Exercise: Reproduce verbatim the portion of the passage on parallel processing in R, starting at "There are two" and ending at "are 100% independent.".

Have you ever noticed that RStudio never reaches 100% CPU usage even when running a very demanding task?

  • R runs only on a single thread on the CPU by default

  • Is it the most efficient way to run functions?

    • Independent operations
    results <- rep(0,10)
    
    for(num in 1:10)
      {
        results[num]<-num^2
      }
    
    results
     [1]   1   4   9  16  25  36  49  64  81 100

Parallelization in R

It is possible to parallelize processes in R using specialized packages.

parallel

  • Most used package
  • Part of r-core.
library(parallel)

Cores in our PC and management of clusters

Basic concepts

  • Core: an individual processing unit within a CPU
  • Cluster: R background sessions that allows parallelization of processes.
Load the package
  library(parallel)

number of cores
  cores<- detectCores()
  
make cluster
  clust <- makeCluster(cores)
start created cluster
  registerDoParallel(clust)
  
status of the clusters
  showConnections()

close the cluster
  stopCluster(cl = clust) 
  

Methods of Paralleization

There are two main ways in which code can be parallelized, via sockets or via forking

  • Socket approach: launches a new version of R on each core
  • Forking approach: copies the entire current version of R and moves it to a new core

Socket pros and cons

  • Pros
    • Works on every OS.
    • Each process on each node are 100% independent.
  • Cons
    • Each process is unique so it will be slower
    • Variables and packages must be imported to the created cores.
    • More complicated to implement.

Forking pros and cons1

  • Pros
    • Faster.
    • Not necessary to import the variables and packages.
    • Relatively easier to implement.
  • Cons
    • Does NOT work on Windows
    • Processes are not totally independent, and can cause weird behaviors when runned in RStudio .

Entries provided:

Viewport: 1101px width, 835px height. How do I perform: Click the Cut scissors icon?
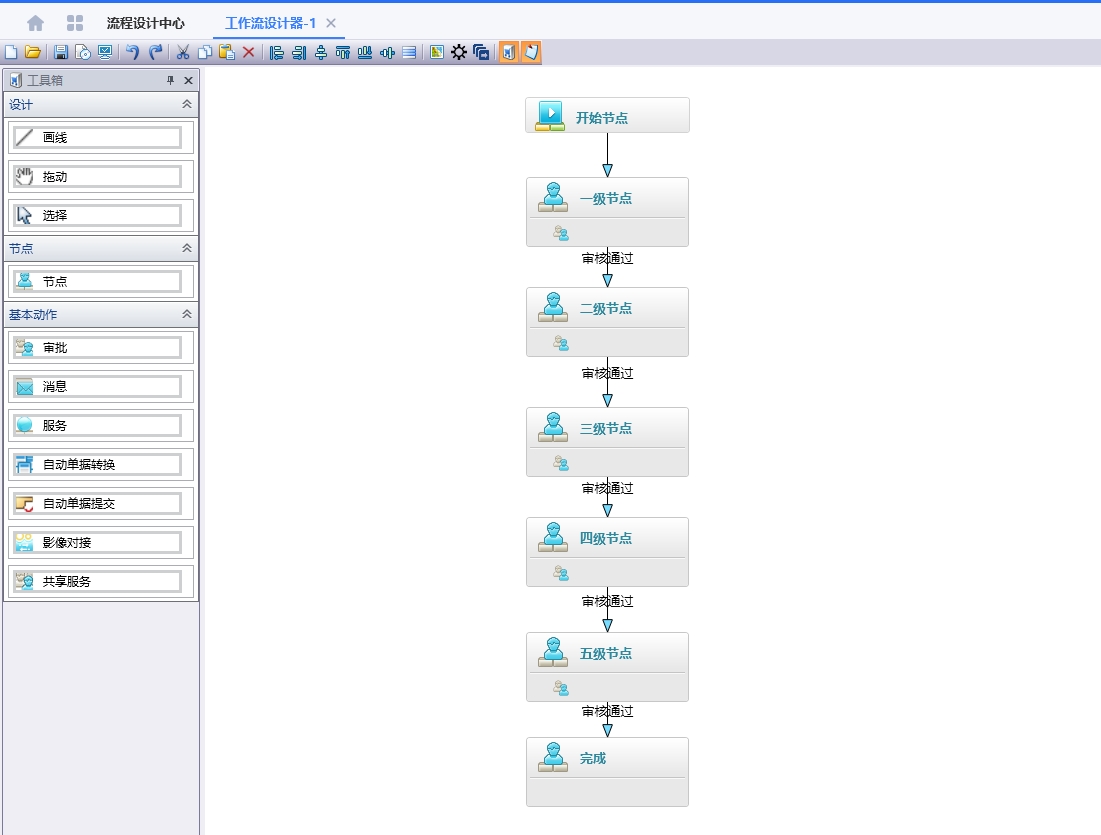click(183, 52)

==

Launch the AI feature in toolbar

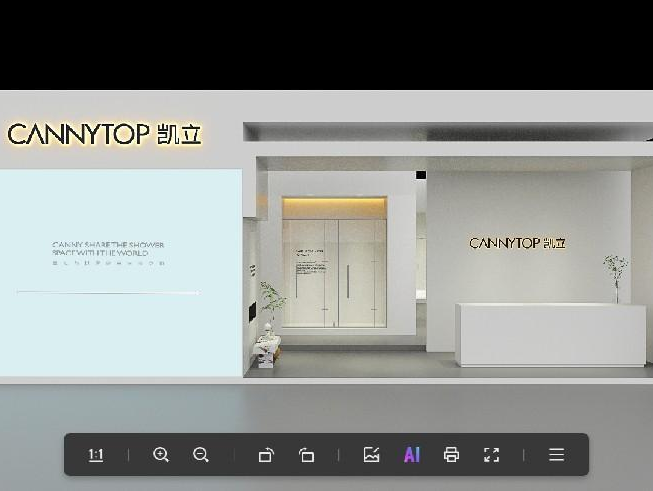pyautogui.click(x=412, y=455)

Completed task:
There are two main ways in which code can be parallelized, via sockets or via forking

  • Socket approach: launches a new version of R on each core
  • Forking approach: copies the entire current version of R and moves it to a new core

Socket pros and cons

  • Pros
    • Works on every OS.
    • Each process on each node are 100% independent.